ESPN America is always working to provide a fair and balanced schedule as we try to serve the needs of fans of so many different sports and teams. For the most up-to-date schedule, visit our schedule page at: http://www.espnamerica.com/tv-schedule
This says almost nothing, and with the Spring Training games only a couple of days away, a look at the website reveals they haven’t done much. Once again all of this year’s scheduled Spring Training games for broadcast are from Florida, They are carrying a Tigers-Braves game on March 3, six days after the Grapefruit League opens, the next scheduled broadcast is a Yankees-Red Sox match-up 12 days later on March 15, followed by a Red Sox-Phillies game almost a week after that on March 21.
Why there are so few games is extremely hard to understand. Even harder is the lack of games in Arizona. Perhaps ESPN has failed to notice that both of last year’s World Series teams are in the Cactus League?
On the second question, there is in fact an improvement. If you try to print out a day of the ESPN America schedule, this year the whole day prints. It isn’t formatted for print, and the entire first page is a big black splotch. But it works (although you have to write in what day it is yourself since that information is above the page with the big black splotch.)
They do offer a monthly overview in PDF, but this is less useful for two reasons. One, ESPN America has a tendency to make it available first one or two weeks into the month, and secondly, they often change their schedules as late as the day of broadcast. You can’t trust the PDF.
A few years ago ESPN America’s predecessor NASN was just about the only way to watch baseball in Europe.
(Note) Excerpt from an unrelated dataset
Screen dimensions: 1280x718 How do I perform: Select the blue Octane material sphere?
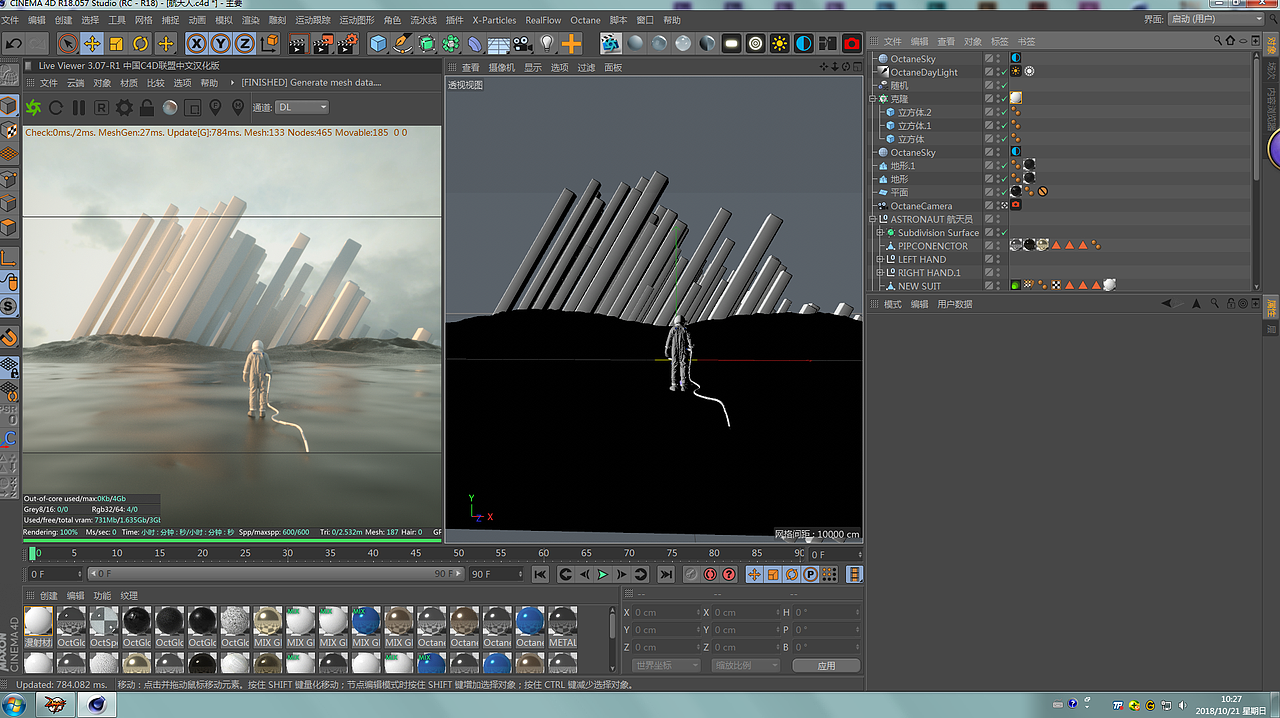529,621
But that isn’t the case anymore. With a subscription to MLB.TV, not only can you watch every game on a computer (and many on iPhones and iPads) rather than just the handful from ESPN, you can also pipe them into your TV from a PlayStation 3.
So listen ESPN, you don’t have a monopoly any more, there is an alternative. If you keep messing us up, we’ll just go with the alternative and cancel our subscriptions with you.